#1
Which one would be the best for metal?

The only difference that i really know is mahogany is heavier, also i have no experience with alder, and thats why im asking for your help
#2
Mahogany is a nice warm wood, used in Les Pauls and SG's and such.
Alder is a bright sounding wood, used in Strats and Tele's etc.

But, when you add in all the gain, scooped mids etc. The difference will be minimal. H
Regardless, i'm a Mahogany lover and think it works great for Metal. Basswood would be my second choice.
#6
Quote by -MintSauce-
Alder is easier to work with, too.

Also, I love mahogany in general, but alder has a really satisfying snap to it.

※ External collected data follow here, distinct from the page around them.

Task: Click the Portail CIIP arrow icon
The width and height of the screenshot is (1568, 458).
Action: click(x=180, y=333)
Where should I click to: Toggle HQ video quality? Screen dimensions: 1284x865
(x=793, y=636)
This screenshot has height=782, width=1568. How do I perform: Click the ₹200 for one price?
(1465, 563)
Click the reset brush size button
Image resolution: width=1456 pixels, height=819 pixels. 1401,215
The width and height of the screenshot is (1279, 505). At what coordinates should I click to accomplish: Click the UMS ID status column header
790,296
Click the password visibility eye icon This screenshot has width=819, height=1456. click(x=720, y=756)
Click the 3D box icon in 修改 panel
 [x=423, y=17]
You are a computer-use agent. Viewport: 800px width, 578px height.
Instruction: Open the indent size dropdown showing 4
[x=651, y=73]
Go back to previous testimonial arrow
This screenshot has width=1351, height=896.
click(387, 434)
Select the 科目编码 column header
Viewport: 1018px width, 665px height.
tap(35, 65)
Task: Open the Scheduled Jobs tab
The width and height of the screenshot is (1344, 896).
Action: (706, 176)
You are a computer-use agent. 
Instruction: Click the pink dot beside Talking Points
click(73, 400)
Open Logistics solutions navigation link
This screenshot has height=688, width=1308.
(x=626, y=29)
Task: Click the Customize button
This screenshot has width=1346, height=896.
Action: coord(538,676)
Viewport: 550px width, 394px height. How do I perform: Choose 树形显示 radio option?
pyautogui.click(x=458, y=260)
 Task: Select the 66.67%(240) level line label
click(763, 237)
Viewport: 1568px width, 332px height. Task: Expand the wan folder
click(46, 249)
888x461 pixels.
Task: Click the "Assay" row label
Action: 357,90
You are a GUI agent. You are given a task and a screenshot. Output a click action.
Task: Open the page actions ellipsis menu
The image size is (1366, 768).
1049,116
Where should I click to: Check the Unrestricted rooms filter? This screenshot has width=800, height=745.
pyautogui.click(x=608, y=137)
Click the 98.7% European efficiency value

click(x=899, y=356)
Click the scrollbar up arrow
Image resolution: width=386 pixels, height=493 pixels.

True, but downtuned with strings that are a bit too thin (therefore being a tiny bit more slack than normal) you can get some REALLY nice bite from Mahogany.
#7
I actually think alder is better for metal. I think the lack of bass from the wood keeps it quite clear when down tuned. Mahogany can get muddy if you have sub-par pickups/amp/pedals.
#9
Quote by Baby Joel
I actually think alder is better for metal. I think the lack of bass from the wood keeps it quite clear when down tuned. Mahogany can get muddy if you have sub-par pickups/amp/pedals.


That was the only thing I was thinking of, really.

I really don't think I could ever choose between the two if I was forced.
#10
both are good for metal -- look at what most metal players are using (almost any of the tonewoods work. The biggest difference is the quality of the wood you get). Mahogany just looks better if going for a transparent finish.
#12
Quote by divinorum69
inb4 report for wood thread,


Mahogany looks nicer IMO



<_<


Thanks for your posts, my ideas are clear now
#13
Quote by willT08
Mahogany is a nice warm wood, used in Les Pauls and SG's and such.
Alder is a bright sounding wood, used in Strats and Tele's etc.

But, when you add in all the gain, scooped mids etc. The difference will be minimal. H
Regardless, i'm a Mahogany lover and think it works great for Metal. Basswood would be my second choice.


I agree that the difference would be minimal. You'd be lucky to find one person who can truly here the alder and say, "Damn that alder guitar sounds nice".

But the difference between the gibson guitars exampled here and the fender guitars is really more of a scale length issue as opposed to type of wood used.